+++ Excerpted passage +++
The MOU between Italy and the Libyan National Transitional Council signed last Friday, 17 June, is a short 1 ½ page memorandum that makes reference to four previous agreements signed by the Libyan and Italian governments.

Thank you to ASGI – Associazione per gli Studi Giuridici sull’Immigrazione for bringing this document to my attention.  See ASGI’s press release where it sets forth its doubt about the legality of this new agreement with the NTC.

Excerpts from the MOU (using Google translate):

“[***]

[The Italian Government and the NTC] [c]onfirm their commitment to a shared management of migration, primarily through the application of the Italian-Libyan cooperation in combating terrorism, organized crime, trafficking in narcotic drugs and psychotropic substances and illegal immigration , signed in Rome 13 December 2000 and subsequent Protocols of cooperation on migration of December 29, 2007, with its Additional Act of February 4, 2009, – and 7 December 2010.
+++ Extracted data +++
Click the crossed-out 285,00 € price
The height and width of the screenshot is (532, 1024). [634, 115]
+++
+++ Extracted data +++
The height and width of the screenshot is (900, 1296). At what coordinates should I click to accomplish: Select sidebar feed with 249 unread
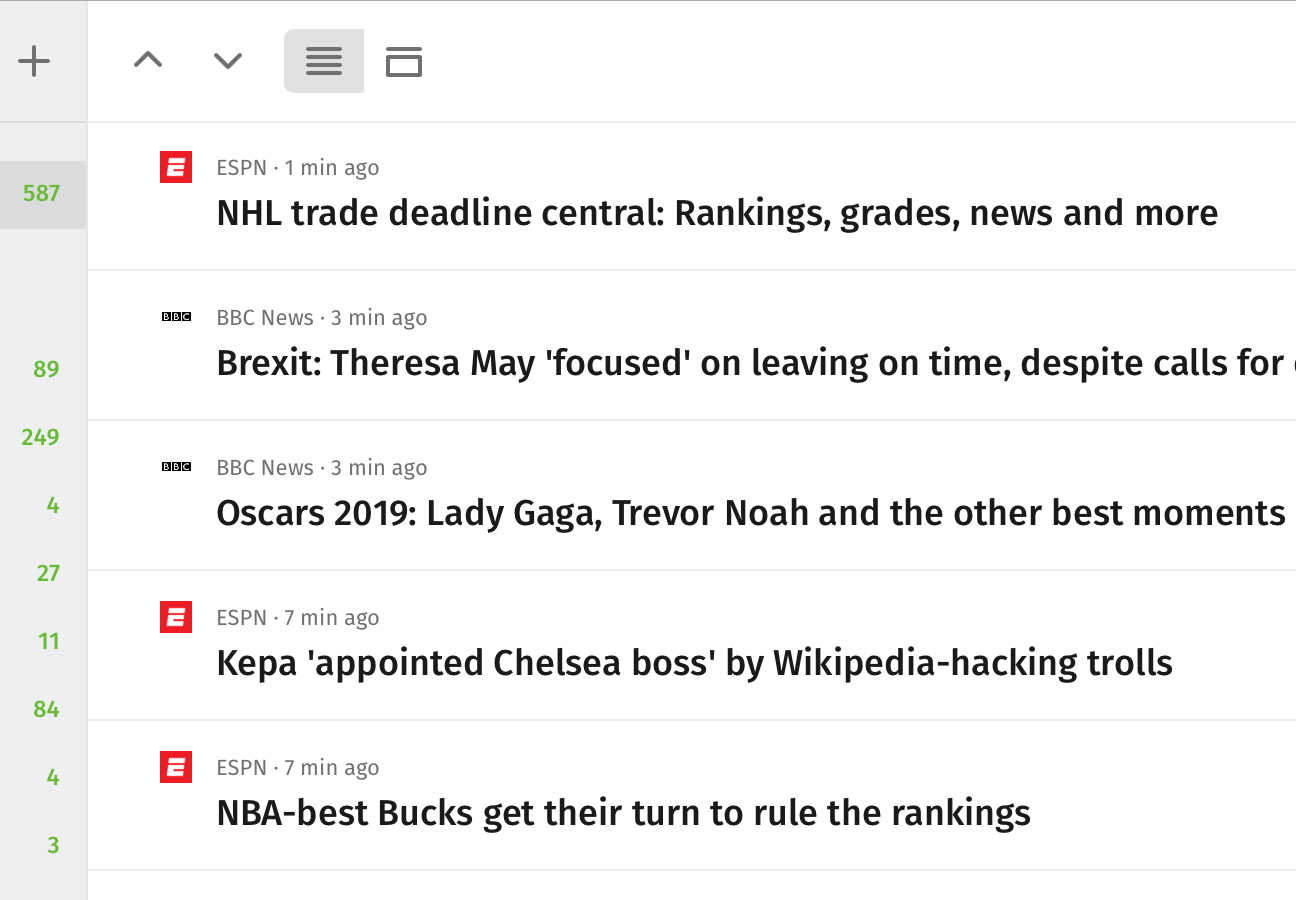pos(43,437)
+++
Problem
Continue the post about the Italy–NTC migration memorandum, starting right after its last sentence.

Exercise response
In this context, the Parties will exchange information on the flows of illegal immigrants on criminal organizations that promote them, on modus operandi and the routes taken and the organizations specialized in forging documents and passports, as well as mutual assistance and cooperation in the fight against illegal migration, including repatriation of illegal immigrants.

To this end, agree to perform, as soon as there are conditions, regular consultations between the respective competent bodies, according to art. 5 of the said Agreement.”

“[***]

Confermano l’impegno ad una gestione condivisa del fenomeno migratorio, in primo luogo attraverso l’applicazione dell’Accordo italo-libico per la collaborazione nella lotta al terrorismo, alla criminalità organizzata, al traffico di stupefacenti e di sostanze psicotrope ed all’immigrazione clandestina, firmato a Roma il 13 dicembre 2000 e dei successivi Protocolli di collaborazione in materia migratoria del 29 dicembre 2007, con relativo Atto aggiuntivo del 04 febbraio 2009,- e del 7 dicembre 2010.

In tale ambito, le Parti procederanno allo scambio di informazioni sui flussi di immigrazione illegale, sulle organizzazioni criminali che li favoriscono, sui modus operandi e sugli itinerari seguiti e sulle organizzazioni specializzate nella falsificazione di documenti e di passaporti, nonché alla reciproca assistenza e cooperazione nella lotta all’immigrazione illegale, incluso il rimpatrio di immigrati in posizione irregolare.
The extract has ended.